## Source passage
++++++

The Omega-3 Gap and How to Close It

The one nutrient that genuinely requires attention when you drop fish is omega-3 fatty acids, specifically the long-chain forms called EPA and DHA. These are the types your body uses most efficiently for heart and brain health, and fish is by far the richest dietary source.

Plants provide a shorter-chain omega-3 called ALA, which your body can partially convert to EPA and DHA. The conversion rate varies significantly: healthy young women convert roughly 21% of ALA to EPA and 9% to DHA, while men convert about 8% to EPA and anywhere from 0% to 4% to DHA. That’s a meaningful difference, and it means plant sources alone may not fully replace what fish provides.

The richest plant sources of ALA fit perfectly into Mediterranean-style eating. Walnuts contain about 9 grams of ALA per 100 grams. Flaxseed delivers roughly 23 grams per 100 grams, and chia seeds about 18 grams. Even a tablespoon of flaxseed ground into oatmeal or a small handful of walnuts tossed into a salad adds a substantial dose. Using walnut oil or canola oil (about 9 grams of ALA per 100 grams) alongside your olive oil also helps.

If you want to match what fish eaters get more directly, algae-based omega-3 supplements are the most practical option. These provide DHA (and sometimes EPA) sourced from the same microalgae that fish themselves eat. A typical algae oil capsule delivers 0.1 to 0.3 grams of DHA per dose. This is the one supplement worth considering seriously on a fish-free Mediterranean diet, especially if you’re male, since men convert ALA less efficiently.

++++++

## Dataset section
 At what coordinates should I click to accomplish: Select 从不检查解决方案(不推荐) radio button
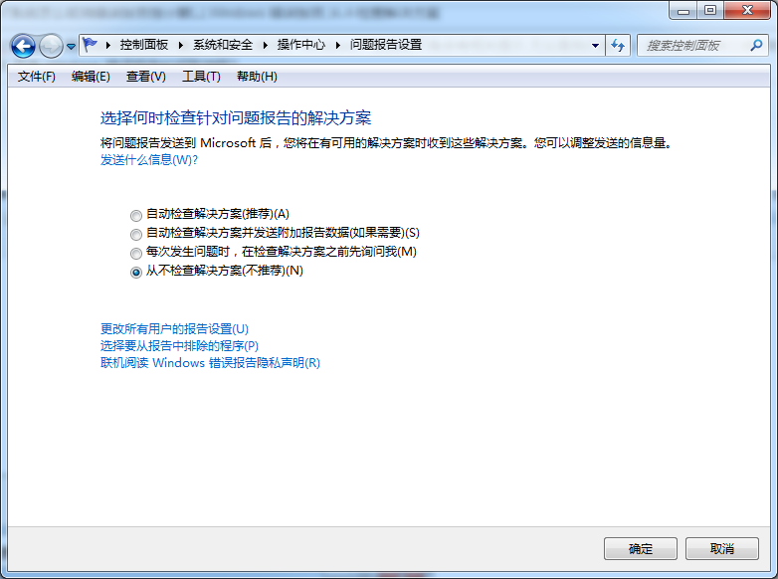136,272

++++++

## Complete the following
A. In the passage on omega-3 fatty acids, how many grams of ALA do chia seeds provide per 100 grams?
B. Write a continuation of the passage on omega-3 fatty acids, picking up right after its final sentence.
You do not need the data for any of this work.

## Task results
A. About 18 grams.

B.
Other Nutrients to Watch

Iodine

Fish and shellfish are reliable iodine sources, so removing them narrows your options. The daily target for adults is 150 micrograms. If you eat dairy, you’re likely in good shape: a cup of nonfat milk provides around 84 mcg (56% of the daily value), and three-quarters of a cup of Greek yogurt delivers about 87 mcg. Cooking pasta in iodized salt adds roughly 30 mcg per cup. Dried nori seaweed, used in small amounts as a seasoning or snack, packs about 116 mcg in just two tablespoons of flakes.

If you don’t eat dairy or use iodized salt, iodine can become a genuine blind spot. Most fruits and vegetables contain very little, and plant-based milk alternatives like soy or almond beverages provide only about 3 mcg per cup. Using iodized salt in your cooking is the simplest fix.

Selenium

Fish is a good source of selenium, but it’s easy to replace. Brazil nuts are extraordinarily rich, with a single ounce (six to eight nuts) containing 544 mcg, which is nearly ten times the daily value. You only need one or two Brazil nuts a day. Whole grains contribute smaller amounts: a cup of cooked spaghetti provides 33 mcg (60% of the daily value), and a cup of oatmeal adds 13 mcg. Between whole grains, nuts, and eggs, selenium is rarely a problem.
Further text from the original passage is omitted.